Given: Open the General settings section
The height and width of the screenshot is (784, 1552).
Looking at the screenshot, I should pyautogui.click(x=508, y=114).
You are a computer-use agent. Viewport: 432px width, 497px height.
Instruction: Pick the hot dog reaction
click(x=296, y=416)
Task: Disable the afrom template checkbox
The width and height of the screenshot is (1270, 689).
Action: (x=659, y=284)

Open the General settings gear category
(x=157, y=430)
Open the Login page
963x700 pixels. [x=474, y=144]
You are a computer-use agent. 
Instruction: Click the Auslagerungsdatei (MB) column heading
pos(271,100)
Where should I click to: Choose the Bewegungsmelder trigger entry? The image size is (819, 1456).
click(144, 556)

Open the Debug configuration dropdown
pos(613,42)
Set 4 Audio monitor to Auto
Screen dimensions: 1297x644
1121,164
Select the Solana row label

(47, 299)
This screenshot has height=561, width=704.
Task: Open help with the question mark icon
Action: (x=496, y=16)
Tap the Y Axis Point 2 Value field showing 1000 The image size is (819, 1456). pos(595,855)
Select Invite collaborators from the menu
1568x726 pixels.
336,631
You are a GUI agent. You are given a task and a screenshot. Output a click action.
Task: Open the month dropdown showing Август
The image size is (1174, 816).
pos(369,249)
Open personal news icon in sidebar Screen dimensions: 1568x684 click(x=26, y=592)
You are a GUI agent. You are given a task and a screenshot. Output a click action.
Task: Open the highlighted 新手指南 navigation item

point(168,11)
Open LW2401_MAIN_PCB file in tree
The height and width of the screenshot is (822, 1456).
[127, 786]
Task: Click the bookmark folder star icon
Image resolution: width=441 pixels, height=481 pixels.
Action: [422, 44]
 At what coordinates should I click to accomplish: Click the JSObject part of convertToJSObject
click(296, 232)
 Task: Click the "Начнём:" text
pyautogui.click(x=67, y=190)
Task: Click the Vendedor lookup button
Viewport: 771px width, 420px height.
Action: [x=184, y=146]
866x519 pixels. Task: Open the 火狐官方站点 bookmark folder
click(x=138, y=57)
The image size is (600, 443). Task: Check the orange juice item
........
Task brief
Transcribe all the data word for word, as it appears above.

Result
Given: Open the General settings section
The height and width of the screenshot is (784, 1552).
Looking at the screenshot, I should pyautogui.click(x=508, y=114).
You are a computer-use agent. Viewport: 432px width, 497px height.
Instruction: Pick the hot dog reaction
click(x=296, y=416)
Task: Disable the afrom template checkbox
The width and height of the screenshot is (1270, 689).
Action: (x=659, y=284)

Open the General settings gear category
(x=157, y=430)
Open the Login page
963x700 pixels. [x=474, y=144]
You are a computer-use agent. 
Instruction: Click the Auslagerungsdatei (MB) column heading
pos(271,100)
Where should I click to: Choose the Bewegungsmelder trigger entry? The image size is (819, 1456).
click(144, 556)

Open the Debug configuration dropdown
pos(613,42)
Set 4 Audio monitor to Auto
Screen dimensions: 1297x644
1121,164
Select the Solana row label

(47, 299)
This screenshot has height=561, width=704.
Task: Open help with the question mark icon
Action: (x=496, y=16)
Tap the Y Axis Point 2 Value field showing 1000 The image size is (819, 1456). pos(595,855)
Select Invite collaborators from the menu
1568x726 pixels.
336,631
You are a GUI agent. You are given a task and a screenshot. Output a click action.
Task: Open the month dropdown showing Август
The image size is (1174, 816).
pos(369,249)
Open personal news icon in sidebar Screen dimensions: 1568x684 click(x=26, y=592)
You are a GUI agent. You are given a task and a screenshot. Output a click action.
Task: Open the highlighted 新手指南 navigation item

point(168,11)
Open LW2401_MAIN_PCB file in tree
The height and width of the screenshot is (822, 1456).
[127, 786]
Task: Click the bookmark folder star icon
Image resolution: width=441 pixels, height=481 pixels.
Action: [422, 44]
 At what coordinates should I click to accomplish: Click the JSObject part of convertToJSObject
click(296, 232)
 Task: Click the "Начнём:" text
pyautogui.click(x=67, y=190)
Task: Click the Vendedor lookup button
Viewport: 771px width, 420px height.
Action: [x=184, y=146]
866x519 pixels. Task: Open the 火狐官方站点 bookmark folder
click(x=138, y=57)
The image size is (600, 443). Task: Check the orange juice item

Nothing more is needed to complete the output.